ReadSoft
- Company type: Public (OMX Stockholm)
- Founded: Helsingborg, SWE (1991)
- Fate: Combined with Kofax and Perceptive Software to form Kofax (2017)
- Headquarters: Helsingborg, Sweden, SWE
- Key people: Göran E Larsson, Chairman Jan Bertilsson, CFO
- Products: Applications for business process automation, on-premises, in the cloud, mobile, and hybrid
- Revenue: SEK 663 million (2011)
- Net income: SEK 74.5 million (2011)
- Number of employees: Over 600 (2014)
- Website: www.readsoft.com

= ReadSoft =

Former developer of business process automation software

ReadSoft was a global provider of applications for automating business processes. ReadSoft was founded by two university students in Linköping, Sweden, in 1991. The company was headquartered in Helsingborg, Sweden and its shares were traded on the NASDAQ OMX – Stockholm Small Cap list. ReadSoft had operations in 17 countries and a partner network in an additional 70 nations.

In July 2017, private equity and growth capital firm Thoma Bravo acquired and combined ReadSoft, Kofax, and Perceptive Software into an independent portfolio company named Kofax.

==Company operations==
ReadSoft's specialties included accounts payable automation, accounts receivable automation, sales order processing, and digital mailrooms.

ReadSoft has been regarded as an "AP invoice specialist" – AP is a common abbreviation of Accounts Payable – by Gartner, an independent information technology research and advisory company. Specialist software is designed to integrate with the AP software from ERP systems, such as Oracle and SAP. For example, ERP integration may take advantage of single-sign-on processes, eliminating the need for employees to juggle multiple logons and systems.

With more than 12,000 customers, ReadSoft claimed to be the market leader of the Document Process Automation segment – a term first coined by ReadSoft itself to cover the technology that automates the processing of business documents. It involves data capture and extraction (optical character recognition) from paper and electronic documents, integration with company's existing ERP system and routing to company agents for approvals and problem resolution via workflow.

In 2006, ReadSoft merged with Ebydos AG from Frankfurt am Main, Germany a dedicated SAP Specialist Team that developed the Process Director, formerly known as Invoice Cockpit Suite. ReadSoft maintained other than SAP also Oracle competency/development centers which provided integrated solutions for companies with SAP and Oracle systems. Market analyst firm Harvey Spencer Associates reports ReadSoft with a 13% market share.

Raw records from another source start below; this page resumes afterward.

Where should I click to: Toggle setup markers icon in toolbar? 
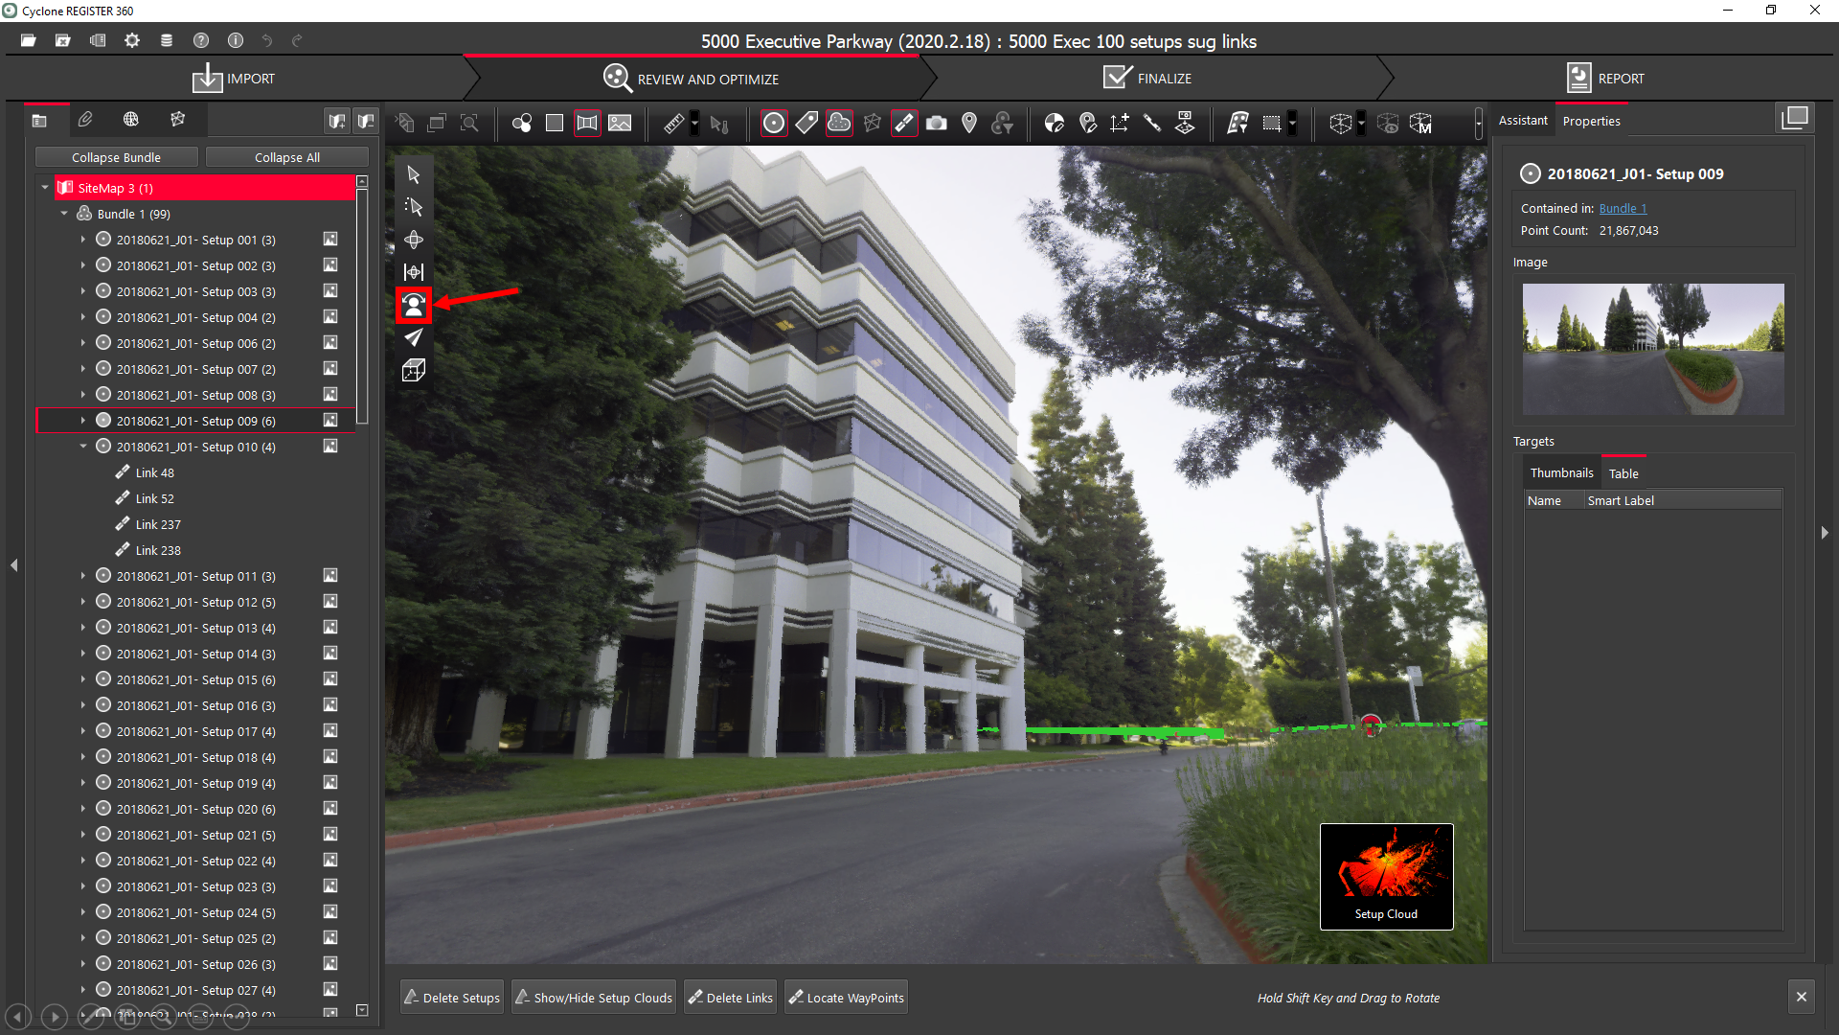[x=774, y=123]
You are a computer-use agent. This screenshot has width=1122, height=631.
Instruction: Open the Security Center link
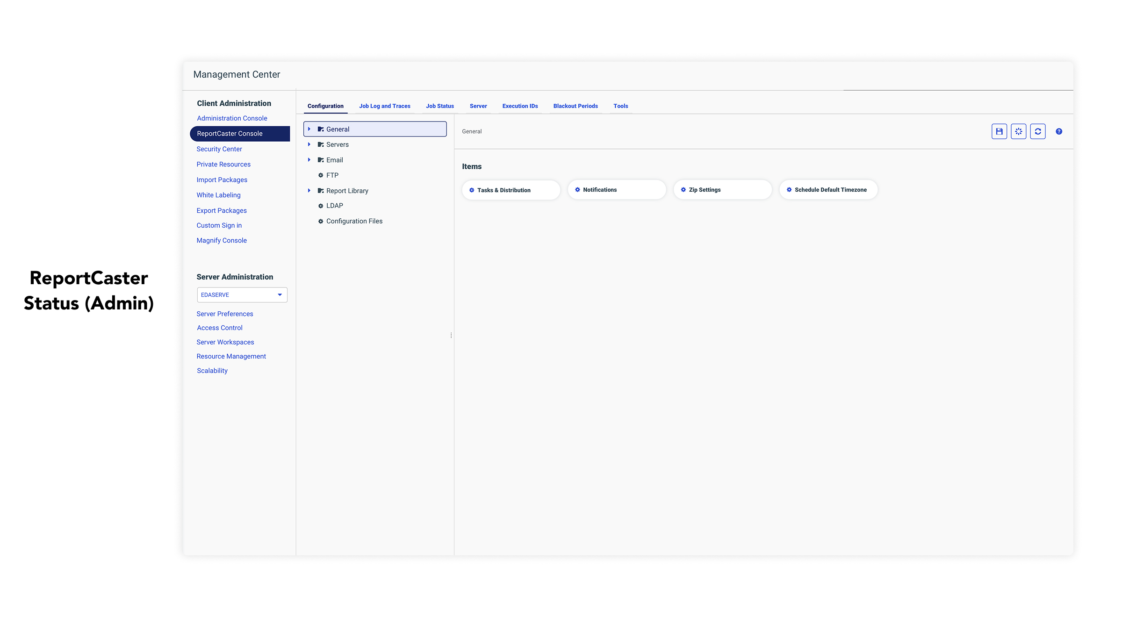219,149
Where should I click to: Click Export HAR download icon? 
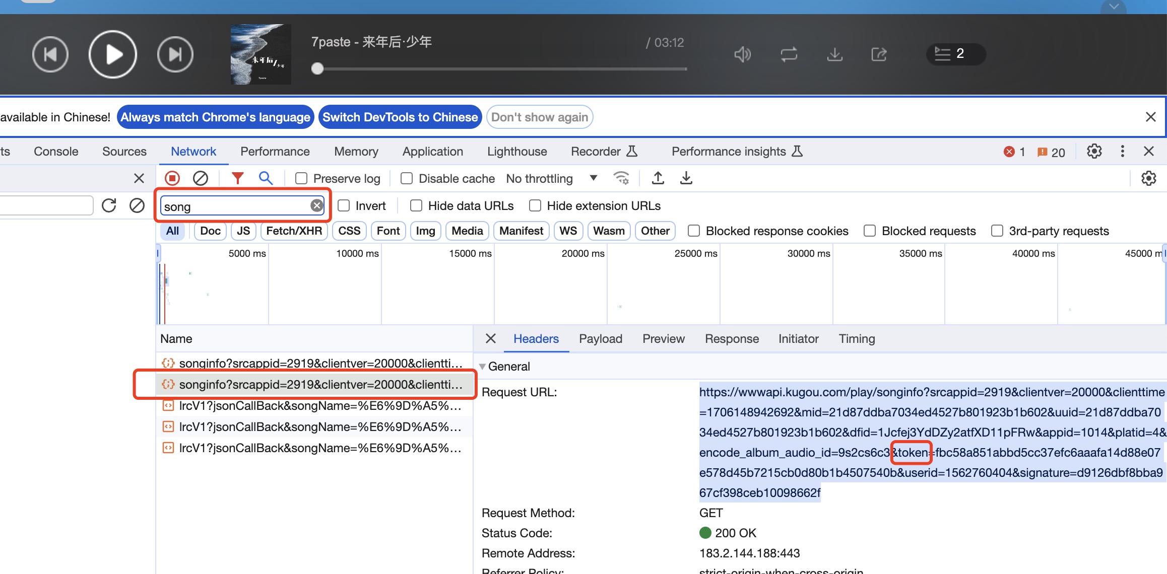[x=686, y=178]
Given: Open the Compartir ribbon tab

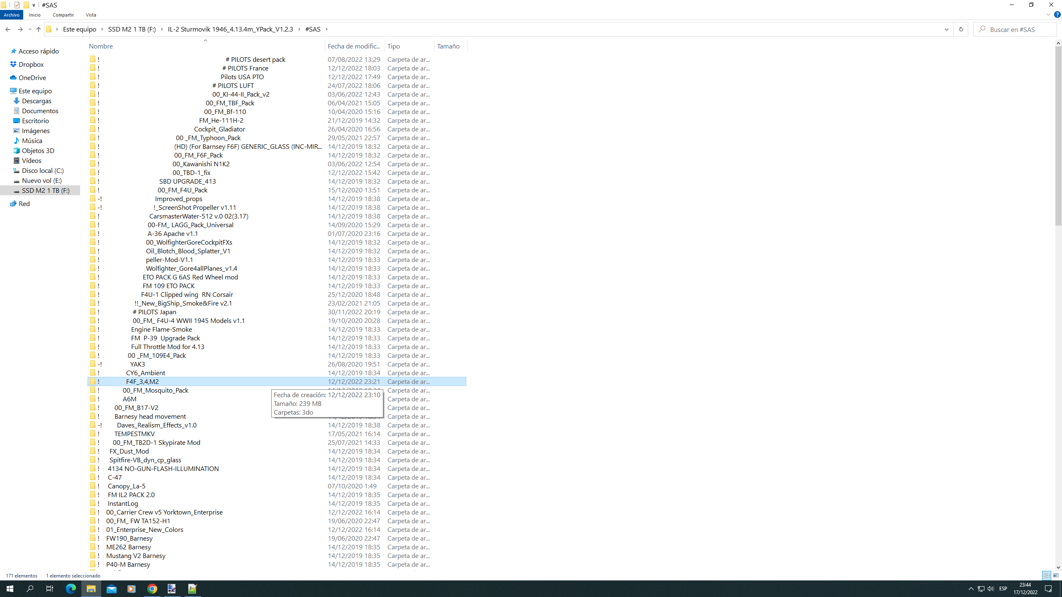Looking at the screenshot, I should (63, 15).
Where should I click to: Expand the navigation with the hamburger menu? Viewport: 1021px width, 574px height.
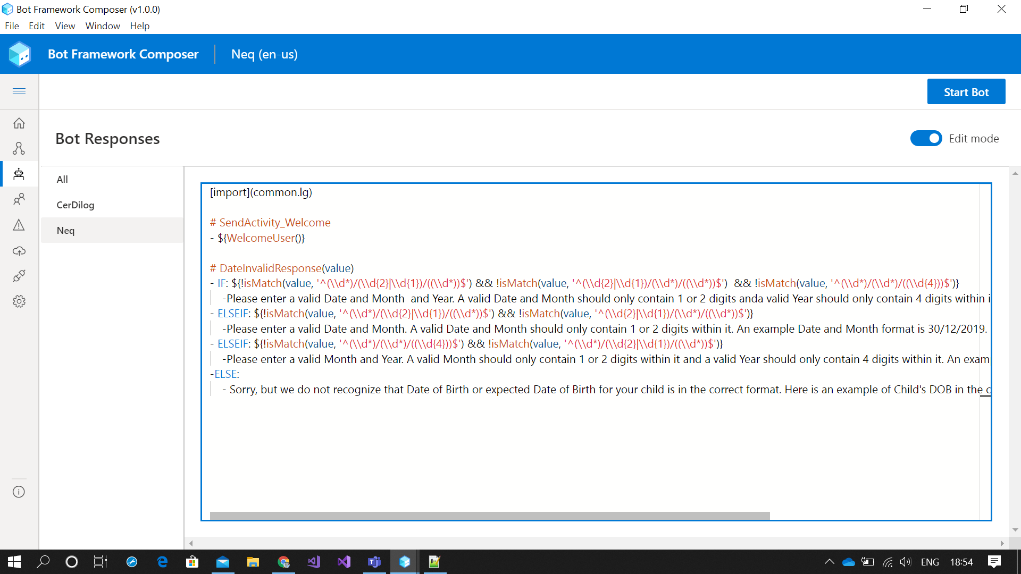[19, 91]
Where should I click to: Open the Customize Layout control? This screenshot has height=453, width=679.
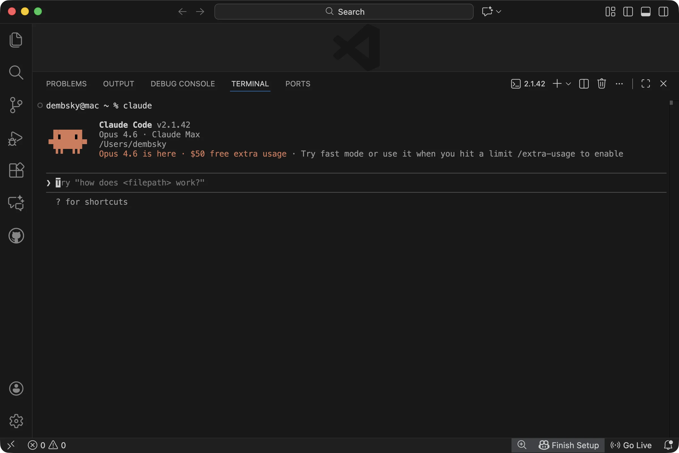(610, 12)
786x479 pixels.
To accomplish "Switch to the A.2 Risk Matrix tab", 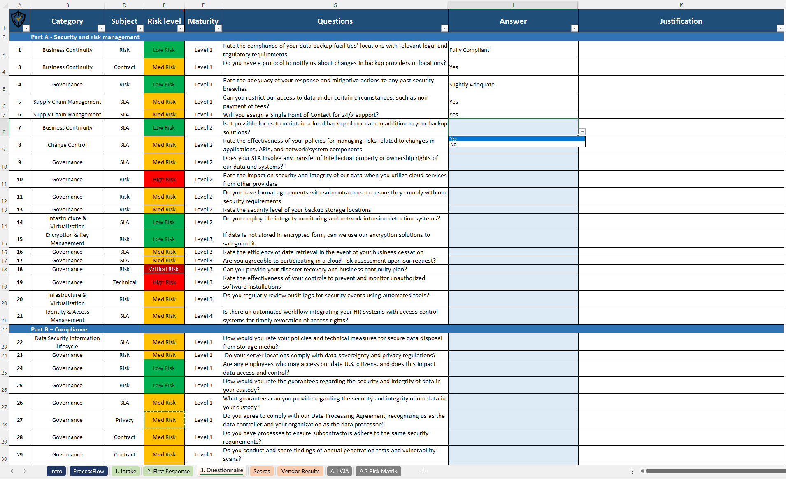I will pos(378,471).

In May 2014, US Company Lexmark International, Inc announced a bid to buy out all remaining shares in ReadSoft. The deal was completed in late 2014, and ReadSoft then operated as part of Lexmark's Enterprise Software (formerly Perceptive Software) division.

In July 2017, Thoma Bravo acquired Lexmark's Enterprise Software business which consisted of three entities: Kofax, ReadSoft, and Perceptive Software. Following this, Kofax and ReadSoft were combined into a single, newly independent Thoma Bravo portfolio company named Kofax.